We incur significant costs in connection with acquiring, integrating and restructuring businesses and in connection with our global cost-reduction/productivity initiatives. For example:
In connection with acquisition activity, we typically incur costs associated with executing the transactions, integrating the acquired operations (which may include expenditures for consulting and the integration of systems and processes), and restructuring the combined company (which may include charges related to employees, assets and activities that will not continue in the combined company); and
In connection with our cost-reduction/productivity initiatives, we typically incur costs and charges associated with site closings and other facility rationalization actions, workforce reductions and the expansion of shared services, including the development of global systems.

All of our businesses and functions may be impacted by these actions, including sales and marketing, manufacturing and R&D, as well as groups such as information technology, shared services and corporate operations.

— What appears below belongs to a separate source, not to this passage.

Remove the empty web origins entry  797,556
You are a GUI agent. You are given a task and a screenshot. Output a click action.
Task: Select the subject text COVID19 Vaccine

In connection with our acquisition of Hospira, we are focusing our efforts on achieving an appropriate cost structure for the combined company. For up to a three-year period post-acquisition, we expect to incur costs of approximately $1 billion (not including costs of $215 million for full-year 2015 associated with the return of acquired in-process research and development rights as described in the Current-Period Key Activities section of Notes to Consolidated Financial Statements––Note 3. Restructuring Charges and Other Costs Associated with Acquisitions and Cost-Reduction/Productivity Initiatives in our 2015 Financial Report) associated with the integration of Hospira.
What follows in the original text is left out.